## [BRIEF]
Continue the Rhode Island news release on the states' amicus brief against the travel ban, picking up after its final sentence.

## [TEXT EXCERPT]
Source: US State of Rhode Island
Headline: Attorney General Kilmartin Continues to Lead Fight Against Muslim Travel Ban on Appeal
Attorney General Peter F. Kilmartin and fellow state attorneys general urge Fourth Circuit to uphold district court ruling that struck down the second, scaled-back version of President Trump’s Muslim ban
Following their amicus brief opposing the Trump administration’s request for a stay that would allow the second iteration of its Muslim ban to take effect, Rhode Island Attorney General Peter F. Kilmartin has again joined a coalition of seventeen states filing a new amicus brief urging the Fourth Circuit Court of Appeals to uphold the district court ruling that struck down the ban as unconstitutional. The states’ brief explains the reasons that the district court’s decision should not be overturned on appeal, including the overwhelming and unrebutted evidence of anti-Muslim animus, the lack of evidence of a national security rationale, and the significant harms that the ban would cause the states, their residents, and their institutions.

## [LISTED RECORDS]
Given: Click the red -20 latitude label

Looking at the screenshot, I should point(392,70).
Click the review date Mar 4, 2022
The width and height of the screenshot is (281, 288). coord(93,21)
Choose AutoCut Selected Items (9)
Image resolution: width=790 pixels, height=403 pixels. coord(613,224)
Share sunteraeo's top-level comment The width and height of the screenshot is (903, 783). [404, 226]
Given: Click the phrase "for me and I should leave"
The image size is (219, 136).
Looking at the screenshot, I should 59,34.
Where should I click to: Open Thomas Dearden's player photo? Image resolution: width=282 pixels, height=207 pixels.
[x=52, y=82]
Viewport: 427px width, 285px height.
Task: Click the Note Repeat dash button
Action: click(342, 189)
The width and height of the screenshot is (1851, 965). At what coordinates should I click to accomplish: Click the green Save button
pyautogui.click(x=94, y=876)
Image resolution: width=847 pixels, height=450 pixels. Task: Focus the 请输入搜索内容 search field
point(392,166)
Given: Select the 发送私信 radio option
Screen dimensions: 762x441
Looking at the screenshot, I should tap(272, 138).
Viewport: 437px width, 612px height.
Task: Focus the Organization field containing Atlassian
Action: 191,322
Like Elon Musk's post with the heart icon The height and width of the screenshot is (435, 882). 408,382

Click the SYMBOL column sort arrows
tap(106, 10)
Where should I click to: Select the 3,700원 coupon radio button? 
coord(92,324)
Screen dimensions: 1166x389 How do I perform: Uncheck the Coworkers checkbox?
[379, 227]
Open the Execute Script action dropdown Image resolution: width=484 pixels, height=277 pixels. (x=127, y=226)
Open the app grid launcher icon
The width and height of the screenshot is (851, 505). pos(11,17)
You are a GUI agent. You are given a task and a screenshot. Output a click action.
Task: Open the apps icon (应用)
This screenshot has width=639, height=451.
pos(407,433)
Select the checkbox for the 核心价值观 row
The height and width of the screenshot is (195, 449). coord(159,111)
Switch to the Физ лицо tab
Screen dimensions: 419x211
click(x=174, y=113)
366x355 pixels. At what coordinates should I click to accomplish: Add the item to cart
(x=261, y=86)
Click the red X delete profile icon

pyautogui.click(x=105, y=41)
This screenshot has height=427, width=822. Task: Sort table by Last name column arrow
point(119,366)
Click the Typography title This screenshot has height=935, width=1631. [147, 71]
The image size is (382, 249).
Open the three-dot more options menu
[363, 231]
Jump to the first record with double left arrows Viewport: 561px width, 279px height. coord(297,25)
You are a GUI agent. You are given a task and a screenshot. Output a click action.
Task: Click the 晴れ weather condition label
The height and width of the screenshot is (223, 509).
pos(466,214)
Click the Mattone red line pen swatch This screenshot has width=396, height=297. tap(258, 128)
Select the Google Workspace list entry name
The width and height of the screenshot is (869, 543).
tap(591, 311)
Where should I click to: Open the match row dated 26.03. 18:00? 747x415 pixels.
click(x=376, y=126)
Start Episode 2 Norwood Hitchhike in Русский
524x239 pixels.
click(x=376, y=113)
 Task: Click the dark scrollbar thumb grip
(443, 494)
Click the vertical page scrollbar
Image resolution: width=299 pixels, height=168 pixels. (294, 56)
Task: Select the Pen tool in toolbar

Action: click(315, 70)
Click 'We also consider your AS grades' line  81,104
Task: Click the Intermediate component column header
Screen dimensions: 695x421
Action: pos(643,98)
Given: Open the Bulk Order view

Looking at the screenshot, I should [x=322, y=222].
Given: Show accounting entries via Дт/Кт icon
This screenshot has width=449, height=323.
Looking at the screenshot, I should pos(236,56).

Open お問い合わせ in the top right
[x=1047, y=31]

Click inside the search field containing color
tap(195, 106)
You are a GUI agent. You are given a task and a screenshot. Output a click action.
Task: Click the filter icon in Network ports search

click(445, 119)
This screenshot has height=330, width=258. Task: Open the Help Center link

## [TASK RESULT]
“It has been left up to attorneys general to fight against this Administration’s unconstitutional and immoral actions against law abiding individuals simply because of their country of origin,” said Attorney General Kilmartin. “Whether the issue is the harm caused by this ill-conceived travel ban, attempts to roll back environmental policies, or consumer protection laws, I will continue to keep the pressure on and fight any moves that are detrimental to the citizens of this state.”
The states share with the court the considerable harms that would occur if the ban is allowed to go into effect, including harm to state colleges, universities, and medical institutions, reduced tax revenues and damage to state economies, harm to the medical care of residents, and harm to each state’s antidiscrimination laws and protections for religious freedom found in the Constitution of each of the filing states.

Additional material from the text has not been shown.